Lelaki itu, tak pernah mengeluarkan banyak kata-kata yang canggih dan berbunga, dengan bahasa yang sederhana saja ia meletakkan kakiku dan mungkin juga berpuluh pasang kaki-kaki lainnya, kembali pada shirath yang lurus itu. Pelan-pelan dan tak pernah terburu-buru. Ah, bukankah begitulah seharusnya ilmu dan kebijaksanaan? Tak peduli sebanyak apapun yang berhasil kau timba dan kau reguk, tidaklah berguna sampai orang lain juga dapat mengambil hikmah darinya. Dan ilmu itu haruslah mudah dipahami dan disebar luaskan. Lelaki itu tidak hanya menjadi fasilitator kesembuhan luka-luka batinku, namun diam-diam aku juga menganggapnya guruku. Guru kami, sebab banyak orang yang mendengarkan kutipan-kutipannya dariku pun merasa terinspirasi.Guruji. Guru spiritual yang amat kuhormati dan kusayangi. Teringat aku, suatu ketika dulu guruku yang lain berkata, seorang guru yang biasa saja, hanya akan terhenti pada penjelasan. Seorang guru yang baik, dia akan berusaha mencontohkan. Tapi seorang guru yang hebat, ia akan menginspirasi. Para pendengarku yang baik, kalian bisa menyimpulkan sendiri guru macam apa ia, jika ia bisa membuatku mengutip banyak kalimat dan pemikirannya.

Ia bernama Muhammad Zulfan Reza. Kurasa bukanlah suatu kebetulan semata, jika lantas banyak orang memanggilnya Eja. Setiap nama mengandung satu do’a harapan dan juga makna. Setiap huruf memiliki nasib dan takdirnya sendiri, begitu juga dengan namanya; Eja. Sebelum kau Iqra, membaca, terlebih dahulu kau harus belajar mengeja. Satu-satu kau eja aksara demi aksara dan kau pahami esensi eksistensi setiap huruf itu, sebelum kau merangkainya menjadi kalimat yang bermakna. Ia ditakdirkan untuk membantu banyak orang mengeja makna kehidupan bagi setiap mereka, mengeja peta dan petunjuk agar bisa selamat kembali pulang ke haribaan-Nya sebagai seorang hamba yang utuh.
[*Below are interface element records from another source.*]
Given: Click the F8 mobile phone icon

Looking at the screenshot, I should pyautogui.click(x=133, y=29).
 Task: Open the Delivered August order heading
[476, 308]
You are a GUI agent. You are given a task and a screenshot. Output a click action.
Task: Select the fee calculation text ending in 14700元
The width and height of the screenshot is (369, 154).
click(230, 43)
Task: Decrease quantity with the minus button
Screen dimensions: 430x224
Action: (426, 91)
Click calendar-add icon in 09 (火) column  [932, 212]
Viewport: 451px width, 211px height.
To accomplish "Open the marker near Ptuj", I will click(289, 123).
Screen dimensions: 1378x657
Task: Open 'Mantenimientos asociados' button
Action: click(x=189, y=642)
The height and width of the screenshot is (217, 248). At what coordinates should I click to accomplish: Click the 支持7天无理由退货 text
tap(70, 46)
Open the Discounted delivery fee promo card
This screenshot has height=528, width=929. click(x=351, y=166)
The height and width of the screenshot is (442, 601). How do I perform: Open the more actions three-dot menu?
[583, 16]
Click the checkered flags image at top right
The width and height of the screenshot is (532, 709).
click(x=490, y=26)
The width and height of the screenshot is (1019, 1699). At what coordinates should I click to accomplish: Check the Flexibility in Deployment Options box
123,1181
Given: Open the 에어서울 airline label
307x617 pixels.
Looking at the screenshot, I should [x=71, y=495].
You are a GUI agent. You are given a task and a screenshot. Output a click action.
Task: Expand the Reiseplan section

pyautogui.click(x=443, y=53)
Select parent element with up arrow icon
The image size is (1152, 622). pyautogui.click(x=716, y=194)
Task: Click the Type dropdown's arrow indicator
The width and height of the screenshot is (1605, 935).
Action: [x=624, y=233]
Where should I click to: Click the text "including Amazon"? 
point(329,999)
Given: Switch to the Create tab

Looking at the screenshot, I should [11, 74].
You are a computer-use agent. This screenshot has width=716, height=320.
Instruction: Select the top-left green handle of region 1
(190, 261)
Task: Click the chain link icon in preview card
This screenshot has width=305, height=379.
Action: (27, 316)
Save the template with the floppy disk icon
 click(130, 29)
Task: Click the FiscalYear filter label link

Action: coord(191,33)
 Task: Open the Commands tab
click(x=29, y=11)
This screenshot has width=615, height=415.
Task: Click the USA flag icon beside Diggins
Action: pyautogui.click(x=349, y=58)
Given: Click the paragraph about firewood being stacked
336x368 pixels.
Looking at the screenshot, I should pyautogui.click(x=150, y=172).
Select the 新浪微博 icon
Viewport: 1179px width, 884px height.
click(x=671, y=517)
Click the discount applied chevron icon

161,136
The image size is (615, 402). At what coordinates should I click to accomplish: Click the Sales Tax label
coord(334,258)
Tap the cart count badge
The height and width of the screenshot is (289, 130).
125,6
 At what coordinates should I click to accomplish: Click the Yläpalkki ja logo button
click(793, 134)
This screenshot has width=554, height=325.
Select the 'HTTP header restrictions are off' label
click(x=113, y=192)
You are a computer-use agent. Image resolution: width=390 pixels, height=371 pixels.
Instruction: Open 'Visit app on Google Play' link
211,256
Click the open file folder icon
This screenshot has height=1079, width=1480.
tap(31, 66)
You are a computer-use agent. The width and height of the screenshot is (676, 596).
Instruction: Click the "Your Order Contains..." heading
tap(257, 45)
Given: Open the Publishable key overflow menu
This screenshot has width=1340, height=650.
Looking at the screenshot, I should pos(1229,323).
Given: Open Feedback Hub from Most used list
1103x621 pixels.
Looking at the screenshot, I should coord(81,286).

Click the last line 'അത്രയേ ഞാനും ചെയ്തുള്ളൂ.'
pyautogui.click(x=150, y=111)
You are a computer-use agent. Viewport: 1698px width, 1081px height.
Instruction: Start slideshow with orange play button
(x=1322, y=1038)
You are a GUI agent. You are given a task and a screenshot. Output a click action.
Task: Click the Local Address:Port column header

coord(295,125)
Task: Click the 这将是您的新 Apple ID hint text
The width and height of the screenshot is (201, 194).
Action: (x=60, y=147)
Jangan kau salah tanggap menyangkaku memujanya dan menjadikannya seorang santo atau wali. Sama sekali tidak begitu. Ia juga seorang manusia biasa, seorang yang menyimpan ketakterdugaan laut dalam dirinya, ia bisa tampak begitu tenang meskipun sebenarnya ada banyak gejolak yang masih tersimpan dalam pikirannya. Ia adalah lelaki yang selalu meninggalkan jejak keringat perjalanan panjang pencarian diri dan ketakpercayaan dirinya dalam lembar-lembar kartu tarot yang tersingkap untuknya meski kau bisa melihatnya melipat tangan dan menatapmu dengan penuh kepercayaan diri dalam merahnya. Ia adalah laki-laki yang selalu mencoba berpikir dua atau tiga langkah ke depan dan selalu mencoba agar kakinya tetap berada dalam jalur yang lurus. Ia memiliki banyak cinta kasih dalam hatinya, namun ia selalu berusaha agar tidak terjebak dalam perasaannya sendiri. Ia memilih sebuah jalan berbatu untuk menjadi penyembuh luka-luka di batin manusia, sebab ia begitu tergerak di kedalaman sebuah ayat sabda Ilahi, “Aku bersama orang-orang yang hancur hatinya.” Menyembuhkan dan merekatkan lagi jiwa-jiwa yang luka dan retak adalah caranya mengabarkan rahmat Allah bagi semesta dan seisinya. Tak kupungkiri, pastilah ia juga masih menyimpan cacat dan cela seperti halnya aku dan kamu, tapi sungguh kukatakan padamu…memang tak terlalu banyak orang yang terberkahi keistimewaan untuk menerjemahkan dan mengobati jiwa seperti ia.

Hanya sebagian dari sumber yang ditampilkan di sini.